* _Task brief_
With the records in front of you, set every one of them down exactly.
▼▼▼
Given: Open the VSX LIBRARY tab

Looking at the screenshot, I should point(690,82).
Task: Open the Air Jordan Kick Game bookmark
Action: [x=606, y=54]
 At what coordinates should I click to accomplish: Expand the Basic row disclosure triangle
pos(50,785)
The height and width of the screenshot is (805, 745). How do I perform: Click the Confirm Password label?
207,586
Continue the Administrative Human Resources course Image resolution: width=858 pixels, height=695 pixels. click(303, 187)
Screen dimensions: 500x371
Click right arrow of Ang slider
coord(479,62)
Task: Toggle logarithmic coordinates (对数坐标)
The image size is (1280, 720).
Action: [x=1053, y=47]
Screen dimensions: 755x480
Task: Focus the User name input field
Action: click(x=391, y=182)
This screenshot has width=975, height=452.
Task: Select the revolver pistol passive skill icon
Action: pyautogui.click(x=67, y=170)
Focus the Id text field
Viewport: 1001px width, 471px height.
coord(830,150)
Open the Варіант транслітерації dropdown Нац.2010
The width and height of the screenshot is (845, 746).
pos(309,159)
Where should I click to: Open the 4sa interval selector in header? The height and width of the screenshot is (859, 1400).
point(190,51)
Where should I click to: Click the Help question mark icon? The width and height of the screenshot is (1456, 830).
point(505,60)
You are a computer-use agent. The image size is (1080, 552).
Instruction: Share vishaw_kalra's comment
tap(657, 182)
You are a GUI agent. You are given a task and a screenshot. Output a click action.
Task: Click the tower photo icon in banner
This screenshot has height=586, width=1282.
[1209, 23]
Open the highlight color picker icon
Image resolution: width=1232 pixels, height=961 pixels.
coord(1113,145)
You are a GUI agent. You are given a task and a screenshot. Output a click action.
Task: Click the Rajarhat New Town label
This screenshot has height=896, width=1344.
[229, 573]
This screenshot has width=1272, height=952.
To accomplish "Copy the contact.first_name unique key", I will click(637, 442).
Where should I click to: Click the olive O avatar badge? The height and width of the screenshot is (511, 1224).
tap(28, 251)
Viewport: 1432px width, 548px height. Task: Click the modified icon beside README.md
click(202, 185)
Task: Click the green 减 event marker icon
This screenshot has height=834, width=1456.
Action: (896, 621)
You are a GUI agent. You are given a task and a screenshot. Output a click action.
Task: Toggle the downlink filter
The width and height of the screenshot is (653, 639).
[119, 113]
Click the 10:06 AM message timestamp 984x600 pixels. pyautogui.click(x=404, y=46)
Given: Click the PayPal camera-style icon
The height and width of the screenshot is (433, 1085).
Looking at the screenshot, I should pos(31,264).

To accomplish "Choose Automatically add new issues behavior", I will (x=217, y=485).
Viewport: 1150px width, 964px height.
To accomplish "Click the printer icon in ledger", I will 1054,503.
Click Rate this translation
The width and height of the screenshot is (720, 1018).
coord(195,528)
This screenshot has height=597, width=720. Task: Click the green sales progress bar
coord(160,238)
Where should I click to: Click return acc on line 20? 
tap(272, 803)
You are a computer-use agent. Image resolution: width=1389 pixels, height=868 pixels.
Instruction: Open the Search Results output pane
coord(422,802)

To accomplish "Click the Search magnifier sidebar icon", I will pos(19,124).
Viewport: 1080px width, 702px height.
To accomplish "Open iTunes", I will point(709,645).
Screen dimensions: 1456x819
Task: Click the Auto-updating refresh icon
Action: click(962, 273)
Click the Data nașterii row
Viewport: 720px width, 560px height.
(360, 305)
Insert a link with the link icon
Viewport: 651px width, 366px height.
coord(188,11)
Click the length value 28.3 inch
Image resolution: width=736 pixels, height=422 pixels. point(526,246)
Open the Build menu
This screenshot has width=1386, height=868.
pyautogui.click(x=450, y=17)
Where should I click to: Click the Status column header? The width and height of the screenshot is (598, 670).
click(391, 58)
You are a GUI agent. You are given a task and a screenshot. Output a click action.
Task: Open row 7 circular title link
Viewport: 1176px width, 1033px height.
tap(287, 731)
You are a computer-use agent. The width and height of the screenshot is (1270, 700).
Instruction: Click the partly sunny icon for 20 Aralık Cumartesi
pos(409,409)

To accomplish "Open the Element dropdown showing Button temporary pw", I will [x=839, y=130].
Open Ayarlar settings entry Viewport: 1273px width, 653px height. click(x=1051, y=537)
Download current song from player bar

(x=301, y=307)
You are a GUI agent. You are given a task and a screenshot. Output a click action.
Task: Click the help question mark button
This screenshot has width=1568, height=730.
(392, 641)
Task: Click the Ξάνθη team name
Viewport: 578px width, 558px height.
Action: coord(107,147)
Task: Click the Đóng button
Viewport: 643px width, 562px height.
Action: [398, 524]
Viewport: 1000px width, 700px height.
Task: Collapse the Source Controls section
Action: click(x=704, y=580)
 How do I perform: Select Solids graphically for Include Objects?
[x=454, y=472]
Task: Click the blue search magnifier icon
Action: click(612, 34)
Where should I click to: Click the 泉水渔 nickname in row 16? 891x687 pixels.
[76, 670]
▲▲▲
* _The answer_
Given: Open the VSX LIBRARY tab

Looking at the screenshot, I should point(690,82).
Task: Open the Air Jordan Kick Game bookmark
Action: [x=606, y=54]
 At what coordinates should I click to accomplish: Expand the Basic row disclosure triangle
pos(50,785)
The height and width of the screenshot is (805, 745). How do I perform: Click the Confirm Password label?
207,586
Continue the Administrative Human Resources course Image resolution: width=858 pixels, height=695 pixels. click(303, 187)
Screen dimensions: 500x371
Click right arrow of Ang slider
coord(479,62)
Task: Toggle logarithmic coordinates (对数坐标)
The image size is (1280, 720).
Action: [x=1053, y=47]
Screen dimensions: 755x480
Task: Focus the User name input field
Action: click(x=391, y=182)
This screenshot has width=975, height=452.
Task: Select the revolver pistol passive skill icon
Action: pyautogui.click(x=67, y=170)
Focus the Id text field
Viewport: 1001px width, 471px height.
coord(830,150)
Open the Варіант транслітерації dropdown Нац.2010
The width and height of the screenshot is (845, 746).
pos(309,159)
Where should I click to: Open the 4sa interval selector in header? The height and width of the screenshot is (859, 1400).
point(190,51)
Where should I click to: Click the Help question mark icon? The width and height of the screenshot is (1456, 830).
point(505,60)
You are a computer-use agent. The image size is (1080, 552).
Instruction: Share vishaw_kalra's comment
tap(657, 182)
You are a GUI agent. You are given a task and a screenshot. Output a click action.
Task: Click the tower photo icon in banner
This screenshot has height=586, width=1282.
[1209, 23]
Open the highlight color picker icon
Image resolution: width=1232 pixels, height=961 pixels.
coord(1113,145)
You are a GUI agent. You are given a task and a screenshot. Output a click action.
Task: Click the Rajarhat New Town label
This screenshot has height=896, width=1344.
[229, 573]
This screenshot has width=1272, height=952.
To accomplish "Copy the contact.first_name unique key", I will click(637, 442).
Where should I click to: Click the olive O avatar badge? The height and width of the screenshot is (511, 1224).
tap(28, 251)
Viewport: 1432px width, 548px height. Task: Click the modified icon beside README.md
click(202, 185)
Task: Click the green 减 event marker icon
This screenshot has height=834, width=1456.
Action: (896, 621)
You are a GUI agent. You are given a task and a screenshot. Output a click action.
Task: Toggle the downlink filter
The width and height of the screenshot is (653, 639).
[119, 113]
Click the 10:06 AM message timestamp 984x600 pixels. pyautogui.click(x=404, y=46)
Given: Click the PayPal camera-style icon
The height and width of the screenshot is (433, 1085).
Looking at the screenshot, I should pos(31,264).

To accomplish "Choose Automatically add new issues behavior", I will (x=217, y=485).
Viewport: 1150px width, 964px height.
To accomplish "Click the printer icon in ledger", I will 1054,503.
Click Rate this translation
The width and height of the screenshot is (720, 1018).
coord(195,528)
This screenshot has height=597, width=720. Task: Click the green sales progress bar
coord(160,238)
Where should I click to: Click return acc on line 20? 
tap(272, 803)
You are a computer-use agent. Image resolution: width=1389 pixels, height=868 pixels.
Instruction: Open the Search Results output pane
coord(422,802)

To accomplish "Click the Search magnifier sidebar icon", I will pos(19,124).
Viewport: 1080px width, 702px height.
To accomplish "Open iTunes", I will point(709,645).
Screen dimensions: 1456x819
Task: Click the Auto-updating refresh icon
Action: click(962, 273)
Click the Data nașterii row
Viewport: 720px width, 560px height.
(360, 305)
Insert a link with the link icon
Viewport: 651px width, 366px height.
coord(188,11)
Click the length value 28.3 inch
Image resolution: width=736 pixels, height=422 pixels. point(526,246)
Open the Build menu
This screenshot has width=1386, height=868.
pyautogui.click(x=450, y=17)
Where should I click to: Click the Status column header? The width and height of the screenshot is (598, 670).
click(391, 58)
You are a GUI agent. You are given a task and a screenshot. Output a click action.
Task: Open row 7 circular title link
Viewport: 1176px width, 1033px height.
tap(287, 731)
You are a computer-use agent. The width and height of the screenshot is (1270, 700).
Instruction: Click the partly sunny icon for 20 Aralık Cumartesi
pos(409,409)

To accomplish "Open the Element dropdown showing Button temporary pw", I will [x=839, y=130].
Open Ayarlar settings entry Viewport: 1273px width, 653px height. click(x=1051, y=537)
Download current song from player bar

(x=301, y=307)
You are a GUI agent. You are given a task and a screenshot. Output a click action.
Task: Click the help question mark button
This screenshot has width=1568, height=730.
(392, 641)
Task: Click the Ξάνθη team name
Viewport: 578px width, 558px height.
Action: coord(107,147)
Task: Click the Đóng button
Viewport: 643px width, 562px height.
Action: [398, 524]
Viewport: 1000px width, 700px height.
Task: Collapse the Source Controls section
Action: click(x=704, y=580)
 How do I perform: Select Solids graphically for Include Objects?
[x=454, y=472]
Task: Click the blue search magnifier icon
Action: click(612, 34)
Where should I click to: Click the 泉水渔 nickname in row 16? 891x687 pixels.
[76, 670]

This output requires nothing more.